危険区域には高い建物が少ない。避難しにくいからだ。お陰で、区域内唯一の二十階建てビルの屋上に登れば、区域を一望できる。デストラクターの位置を把握し辛い場合にはいっそのこと、ここまで登ってしまった方が、事は早く済む。早速、見付けた。
私の居るビルの方向に向かって人が流れている。その上流には、デストラクターの凶相がある。行くしかない。私は屋上の柵を飛び越えた。着地から10分くらいであそこまで到着できるだろう。そうして疾駆している最中、無線が入った。

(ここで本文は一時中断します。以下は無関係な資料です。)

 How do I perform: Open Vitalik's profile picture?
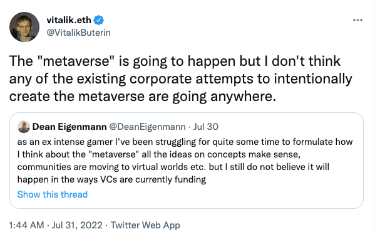coord(24,27)
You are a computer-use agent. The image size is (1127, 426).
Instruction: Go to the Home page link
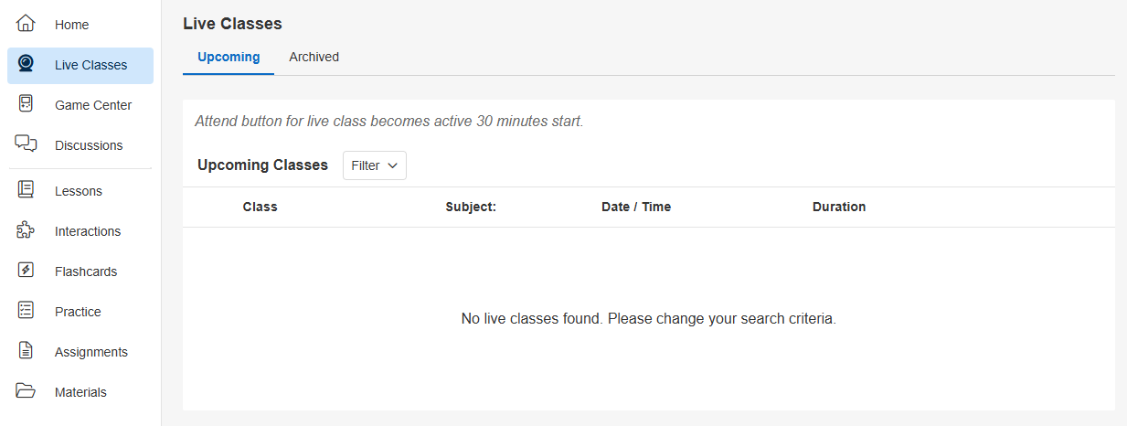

『ディフェンサー、こちら警備室、再び空間異常が検出された、まだ姿は確認できていないが二体目のデストラクターだろう、急げ』
「ッ、警備室、ディフェンサー、了解!」
全く以って、この数ヶ月は異常だ。どうして、こんなに沢山のデストラクターが出現する。収斂計画の前までは月に一度か二度、それも殆どが一体ずつだったのに。やんぬるかな、私はディフェンサーとしての役目を遣り果せるしかないのだ。
通りを駆けていると、その先にデストラクターが見えた。護鋼剣を現出させて、勢いのまま突っ込む。私を迎え撃とうと薙がれるデストラクターの鋏。脚から滑り込んだ私の鼻先を掠めて過ぎる。デストラクターの腹を通り抜け様に護鋼剣を突き立てる。制動が私を停止させる前に手を離す。なんとかデストラクターを通過してから止まれた。デストラクターの腹部から青っぽい液体がアスファルトの地面に噴出している。デストラクターの口から独特の楽器を思わせる音が鳴った。
私が地面から立ち上がる。デストラクターの単眼が私を見る。新たに現出させた二本の護鋼剣を諸手に摑む。心臓は逃げたくて早鐘を打っているけど、こういう時は、無理にでも事柄の渦中に飛び込んだ方が、事は済むのだ。逃げたってどうせ、誰も助けてくれない。
突き出された鋏の先端を、護鋼剣の鋩で受ける。デストラクターとディフェンサーの膂力が拮抗して、押し合ったまま止まる。受け流したいけど、鋏が巨大だから、受け流しても避けきれない。力で押し勝つしかない。デストラクターは力の向きを変えようとして鋏を動かそうとするけど、そんなの許さない。二本の護鋼剣の鋩は鋏に食い込んで離さない。
私が一歩、前へ進む。デストラクターの前脚が少し浮いた。慌てたのか、デストラクターがもう片方の鋏を突いてくる。片方の護鋼剣を鋏から外して、そちらの鋏を受けた。今度は私の体が浮いて、三歩後退させられる。そしてまた一瞬の拮抗状態が訪れる。けれど――、「待ってお願い」。デストラクターの口が開いて、紫の噴霧が浴びせかけられた。
いつの間にか碧空を見上げていて、痛いのがよく解らないくらい痛い。痛い事を意識したくないのに、意識せざるを得ないくらい痛い。ディフェンサーの再生能力があれば平気だろうけど、万一、顔に傷とか残ったらどうしよう、などと、こんな事態で思ってしまう。こんな事態になっても、お母さんとお父さんに私の事が解ってもらえない場面を想像をすると、怖い。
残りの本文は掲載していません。